El Génesis, primer libro de la Biblia, afirma que Dios formó al hombre del polvo de la tierra y sopló en su nariz el aliento de vida. Fuimos moldeados con barro, somos vasijas de arcilla que tratan de llenar el vacío interior con joyas, grados académicos, automóviles veloces, títulos de poder, casas llenas de muebles que escuchan la risa de los niños, el rumor de los abrazos, el grito de los insultos o el seco ruido de la puerta que se cierra de golpe.

Si somos polvo que recibió el regalo vital, llevamos la nostalgia debajo de la piel y un suspiro contenido que al llegar al campo se resuelve en lágrimas de gratitud, como si el verde paisaje entrara por las pupilas y se deslizara por la garganta, apretando un nudo hecho con el invisible cordón del pecho, que hace palpitar el corazón y revive viejos recuerdos, como quien mira una película filmada apenas ayer.
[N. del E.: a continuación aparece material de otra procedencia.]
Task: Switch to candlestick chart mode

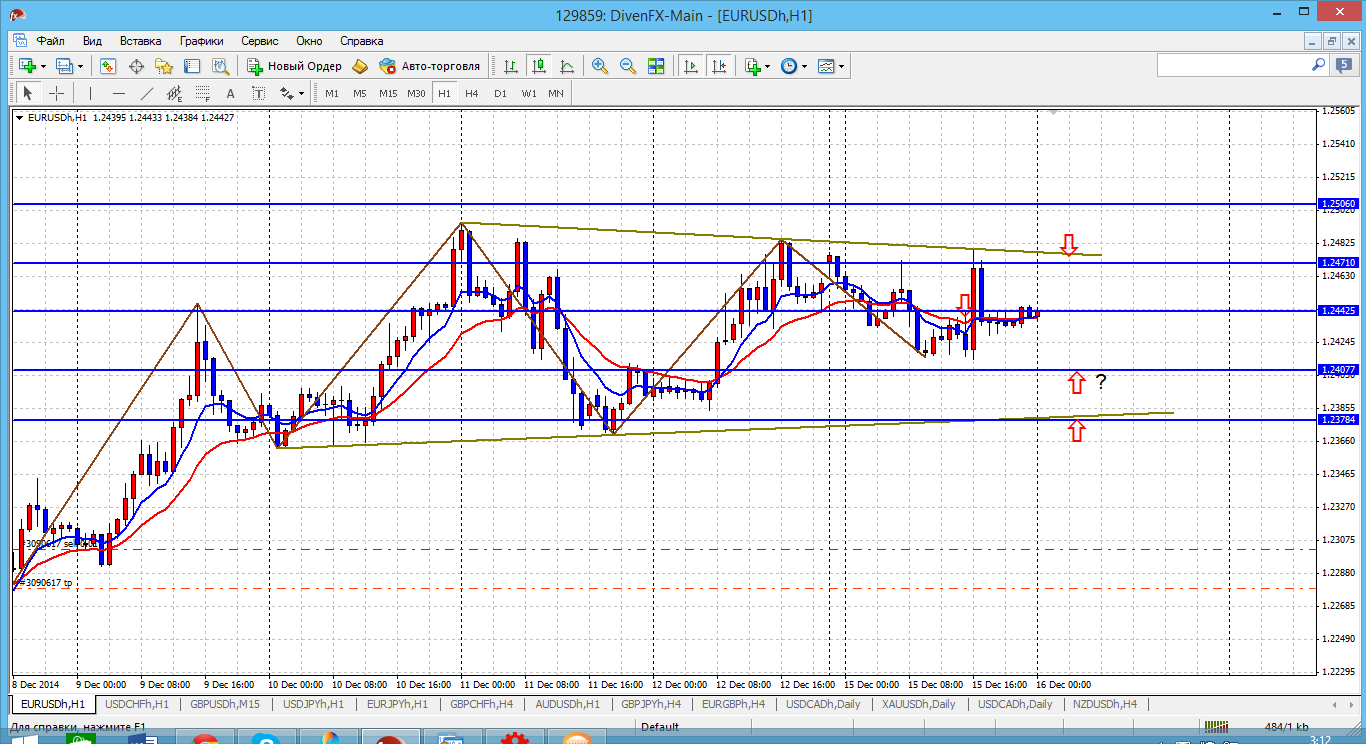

Siempre he vivido en ciudades, pero siento una curiosa añoranza por el campo. Quizá los espíritus de mis antepasados me llamen desde las huertas de manzanas cultivadas por sus manos. Tal vez dejaron alguna oración en sus milpas. Algún pensamiento quedó flotando sobre los surcos donde dispersaron semillas que al cabo de unos meses se volvieron maíz, lechuga, rábano, tomates y calabacitas. Será por eso que mi alma se siente feliz en el mercado, ante la hermosa instalación de colores que montan los comerciantes de frutas, como si fueran creadores de arte conceptual, esa nueva manifestación que llena las salas de los grandes museos del mundo. Los puestos del mercado están llenos de esculturas vegetales que se comen mientras nutren cuerpo y alma.

Antonio Machado escribió: “La tarde está muriendo / como un hogar humilde que se apaga. // Allá, sobre los montes, / quedan algunas brasas. // Y ese árbol roto / en el camino blanco / hace llorar de lástima. // ¡Dos ramas en el tronco herido, / y una hoja marchita y negra en cada rama!”

En un viaje a Texas, el inmortal Borges creó estos versos: “Aquí también. Aquí, como en el otro / confín del continente, el infinito / campo en que muere solitario el grito; / aquí también el indio, el lazo, el potro. // Aquí también el pájaro secreto / que sobre los fragores de la historia / canta para una tarde y su memoria [...] Aquí también esa desconocida / y ansiosa y breve cosa que es la vida”.

Pocos poetas han cantado al campo con tanta alegría como Carlos Pellicer, a quien conocí en Querétaro, en su habitación del Gran Hotel, a donde me invitaron mis amigos Manuel Herrera Castañeda y Enrique Villa. En su balcón, el tabasqueño miraba feliz el jardín, la fachada de la vieja iglesia y los niños que compraban globos con helio. En uno de sus poemas, habla de su más grande amor: “Mi madre se llama Deifilia, / que quiere decir hija de Dios flor de toda verdad. / Estoy pensando en ella con tal fuerza / que siento el oleaje de su sangre en mi sangre / y en mis ojos su luminosidad. / Mi madre es alegre y adora el campo y la lluvia, / y el complicado orden de la ciudad”.

Mi madre, Celia, cuyo nombre habla del cielo, viene de una larga estirpe que cultivaba la tierra. Siendo niños, pasamos una temporada en La Huerta, rancho que fue de sus padres y que mis hermanos, tíos y primos gozaron como si en esas hectáreas cupiera el mundo entero. Bendita tierra.